Deutsches Wörterbuch (¹DWB)

unerzogen, part.-adj.

unerzogen part.-adj.
nicht erzogen. mhd. unerzogen; onerzujen, onerzunn lux. 314ᵇ.
1)
selten von sachen und thieren: unerzogeneʒ reht, dem nicht hinreichende untersuchung vorangegangen ist Lexer 2, 1827; unerzogne reben Triller betrachtungen 5, 607; von spatzen Bürger 1, 198; unerzogen schwärmen sie (die geschöpfe der natur) fort nach ihrer bestimmung Göthe 3, 89 Weim.
2)
von menschlicher erziehung und bildung, und zwar
a)
non adultus (vgl. th. 3, 1093): er in mercklicher elty sampt einem unerzogenen kind ... sich ... in eelichen stand gibt Riederer rhetoric s Iᵇ; als rechtsbegriff Zedler 49, 1282; jahrhunderte lang ists (das volk) unerzogen geblieben Herder 17, 96; der lehrer spricht dort zum unerzogenen Gervinus gesch. d. d. dichtung 1, 443; je jünger und unerzogener das menschengeschlecht war, um .. so häufiger geschahen wunder Büchner kraft und stoff 34.
b)
an das stärkere ungezogen (s. d.) heranreichend. 'was sind das für unerzogene kinder (nicht ungezogene), die nämlich noch keine erziehung genossen haben, sich also roh, ungesittet betragen, ohne manieren. es wird hier in einem glimpflicheren verstande genommen als ungezogen, welches zwar eine genossene erziehung verräth, wo aber die kinder dennoch aus der art geschlagen sind, üble sitten angenommen haben und böswillige oder doch leichtfertige streiche verüben, die der genossenen erziehung entgegen sind. im weitläuftigeren verstande heiszt unerzogen, noch nicht die nöthigen kenntnisse zum eintritt in das bürgerliche leben erhalten zu haben' Krünitz 195, 593: viel der unerzogenen und ungerhatenen kinder Guarinonius grewel 3; die dratzieher .. ziehen wohl die metall ... aber bleiben zuweilen selbst unerzogen A. a St.
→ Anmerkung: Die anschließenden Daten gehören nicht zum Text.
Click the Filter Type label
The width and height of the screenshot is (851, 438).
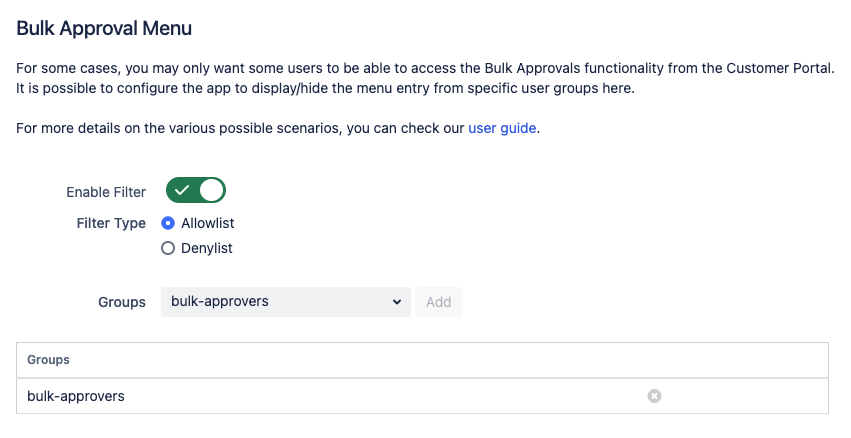point(111,223)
Clara etwas für alle 1, 362;
Antonio hat roh und hämisch, wie ein unerzogner
unedler mensch, sich gegen mich betragen
Göthe Tasso 1420;
dafür aber kommen auch ... auf einen ungezogenen kavalier tausend unerzogene bengel, die nicht kavaliere sind Holtei erz. schr. 23, 162.
c)
auch allgemein von mangel an bildung, verfeinerung, ästhetischer cultur: die natur ... auf die sich der unerzogenste so gut versteht als der polirteste Lessing 10, 31; seine (Lafontaines) schriftstellerey ist recht sichtlich die unerzogene tochter der natur, und es wäre zu wünschen, dasz das dargestellte bey ihm ... eben so viel natur haben möchte A. W. Schlegel Athenäum 1, 155; ins unerzogne ohr J. Paul 20/23, 68. —
Fundstelle
Deutsches Wörterbuch von Jacob und Wilhelm Grimm. Lfg. 4 (1915), Bd. XI,III (1936), Sp. 516, Z. 39.